Tomorrow is Creative Idea Suggestion Submission Day
What happens after a term employee at Toyota becomes a regular employee? Is this the happy ending when the assembly line workers finally feel the warm embrace of President Watanabe? Does repetition of the 60 second takt time scripted to a work sequence of value added motions become any more bearable?
The blogger ke_ii_suke is a Japanese male, approximately 21 years of age and a regular employee of Toyota. He was a Toyota term employee until he was hired on as full time. While a term employee he ran a blog but ran into some trouble with his employer for the content on his website. He discontinued that website and started a new blog We’ve Got Some Spare Time, Let’s Build a Prius (どうせ暇だし、プリウスでも作ろうぜ) to maintain the anonymity of his new employer.

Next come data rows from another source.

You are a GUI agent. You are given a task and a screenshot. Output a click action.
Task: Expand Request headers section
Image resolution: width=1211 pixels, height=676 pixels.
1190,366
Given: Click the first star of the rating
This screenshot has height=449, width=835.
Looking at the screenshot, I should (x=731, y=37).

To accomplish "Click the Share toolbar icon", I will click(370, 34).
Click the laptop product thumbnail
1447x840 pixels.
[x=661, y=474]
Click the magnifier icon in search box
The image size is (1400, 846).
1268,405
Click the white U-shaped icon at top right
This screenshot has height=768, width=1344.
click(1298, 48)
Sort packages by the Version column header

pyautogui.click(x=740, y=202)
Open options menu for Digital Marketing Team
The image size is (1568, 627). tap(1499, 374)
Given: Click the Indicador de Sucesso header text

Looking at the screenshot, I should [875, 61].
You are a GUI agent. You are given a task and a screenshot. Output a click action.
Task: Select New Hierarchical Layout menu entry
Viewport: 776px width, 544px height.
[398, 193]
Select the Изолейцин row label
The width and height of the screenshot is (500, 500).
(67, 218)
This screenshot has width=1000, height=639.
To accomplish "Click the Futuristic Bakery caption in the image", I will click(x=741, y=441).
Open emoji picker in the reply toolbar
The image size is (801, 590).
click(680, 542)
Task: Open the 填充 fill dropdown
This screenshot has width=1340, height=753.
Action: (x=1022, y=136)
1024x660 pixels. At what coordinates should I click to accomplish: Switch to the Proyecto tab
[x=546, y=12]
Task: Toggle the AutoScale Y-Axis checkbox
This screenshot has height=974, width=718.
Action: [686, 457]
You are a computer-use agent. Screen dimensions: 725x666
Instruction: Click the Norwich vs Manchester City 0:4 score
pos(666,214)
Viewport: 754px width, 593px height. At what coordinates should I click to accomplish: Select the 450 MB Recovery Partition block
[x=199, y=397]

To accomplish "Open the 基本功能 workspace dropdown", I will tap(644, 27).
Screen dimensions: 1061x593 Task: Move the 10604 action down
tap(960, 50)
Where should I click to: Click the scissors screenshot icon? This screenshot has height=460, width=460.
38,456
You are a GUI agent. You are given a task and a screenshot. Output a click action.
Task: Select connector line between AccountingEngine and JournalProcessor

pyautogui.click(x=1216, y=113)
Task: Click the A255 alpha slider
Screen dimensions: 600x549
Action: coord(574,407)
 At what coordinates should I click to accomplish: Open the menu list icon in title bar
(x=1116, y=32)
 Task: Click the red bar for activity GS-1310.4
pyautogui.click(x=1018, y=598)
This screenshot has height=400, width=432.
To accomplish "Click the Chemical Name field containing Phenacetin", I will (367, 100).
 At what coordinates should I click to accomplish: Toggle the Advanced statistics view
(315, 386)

This particular post (in Japanese) is titled “Tomorrow is Creative Idea Suggestion Submission Day” and starts with the line:
“Finding improvements points in a process you are satisfied with is a nearly impossible. It is like conducting hazard detection training about being in the sleepy comfort of a down-filled futon. If you leave the futon you might trip on a beer can or a computer cable, but lying in the futon you can detect no hazards.”
These seemingly wise words are in fact a complaint.
“Perhaps I could point out “If you roll to the right three times you could fall out bed, or that an earthquake could destroy the bed. Even after these hazards have been removed through kaizen, we must identify further points of improvement. That is the suggestion system.”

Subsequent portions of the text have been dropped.